**EXTRAIT À LIRE**
Je dis donc qu'au fur et à mesure que notre société évolue, la Commission de police se voit attribuer des responsabilités qui deviennent de plus en plus nombreuses mais qui correspondent au but visé par le législateur à l'occasion de la présentation de ce projet de loi à l'époque et que l'on retrouve aujourd'hui dans nos statuts de 1968, au chapitre 17.

M. le Président, le ministre nous a proposé certains amendements mineurs au cours de la dernière session et, aujourd'hui, il se doit de nous présenter cette loi en raison tout d'abord du travail que devra accomplir, la contribution que devra apporter la Commission de police, surtout comme conséquence et par suite de l'adoption du projet de loi no 281, Loi constituant le service de police de la Communauté urbaine de Montréal et modifiant de nouveau la Loi de la Communauté urbaine de Montréal.

Ce qu'il y a d'intéressant, c'est que depuis que cet organisme est en place, jamais il n'a été attaqué, tant en raison du soin que mettent messieurs les commissaires et tout le personnel de bureau dans l'accomplissement de son travail qu'en raison de l'utilité, de la sagesse et de l'opportunité des recommandations que fait cette même Commission de police et surtout de l'empressement avec lequel les enquêtes sont faites. Je dis l'empressement, nonobstant le fait qu'à un moment donné on ait eu à faire face à plus de 50 demandes d'enquête sur les différents corps de police qu'on était incapable de mener rapidement à bonne fin d'où la nécessité d'amender la loi nommant des commissaires ad hoc. Par la suite, nous avons encore modifié cette loi et, aujourd'hui, le ministre, par le projet de loi no 281, veut fixer dans des cadres bien déterminés et à caractère de permanence le nombre de commissaires qui oeuvrent au sein de la Commission de la police.

**ÉNONCÉ ÉCRIT**
Répondez à ces questions sur l'extrait consacré à la Commission de police :
(a) Dans quels statuts et à quel chapitre retrouve-t-on aujourd'hui le but visé par le législateur ?
(b) Qu'est-ce que le ministre a proposé au cours de la dernière session ?
(c) Combien de demandes d'enquête sur les différents corps de police a-t-on eu à traiter à un moment donné ?
Les données ne proviennent pas de la même source que l'extrait.

**SECTION DES DONNÉES**
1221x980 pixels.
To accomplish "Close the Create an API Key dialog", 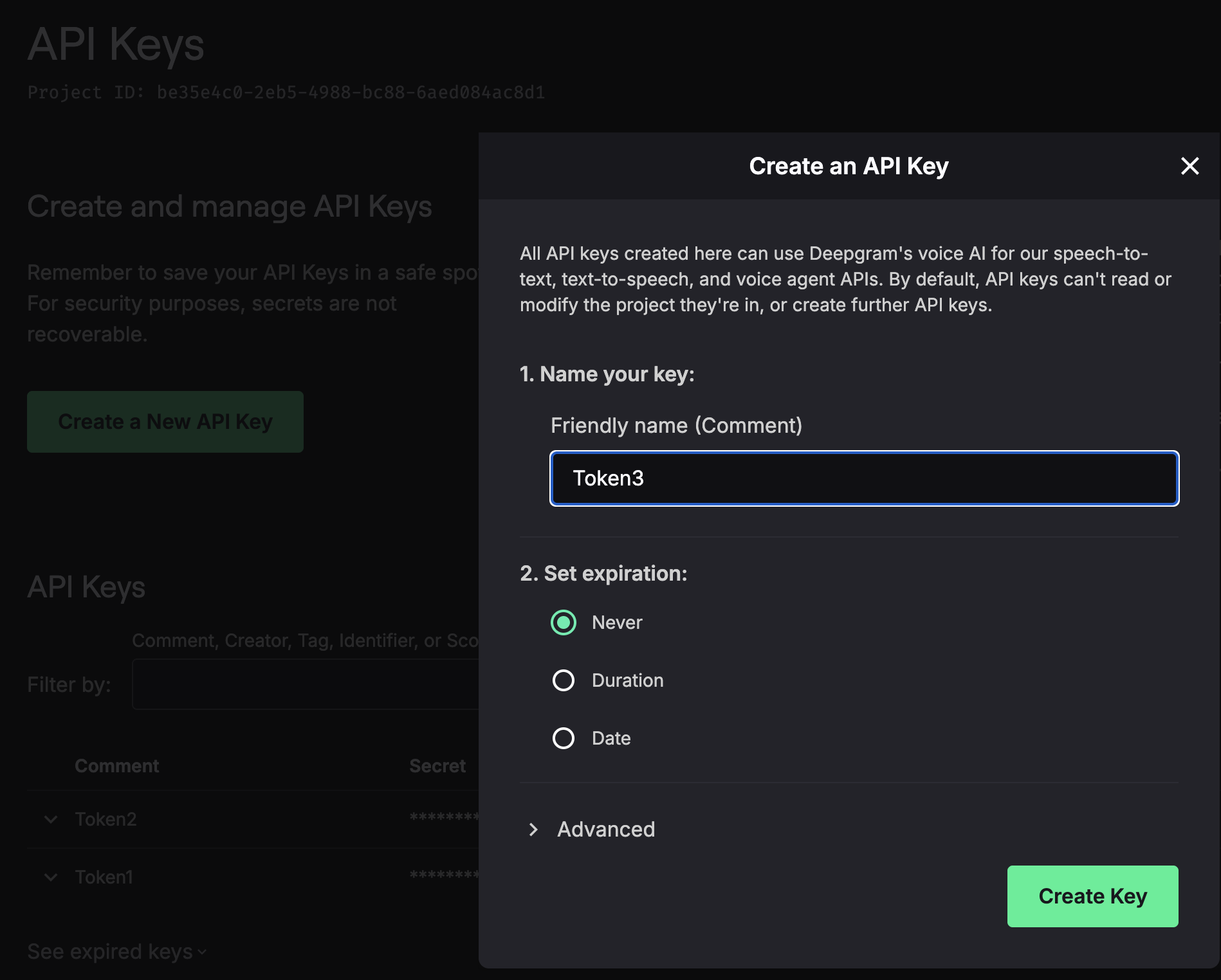I will [x=1189, y=166].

**RÉSULTAT ATTENDU**
(a) Dans les statuts de 1968, au chapitre 17.
(b) Certains amendements mineurs.
(c) Plus de 50 demandes d'enquête.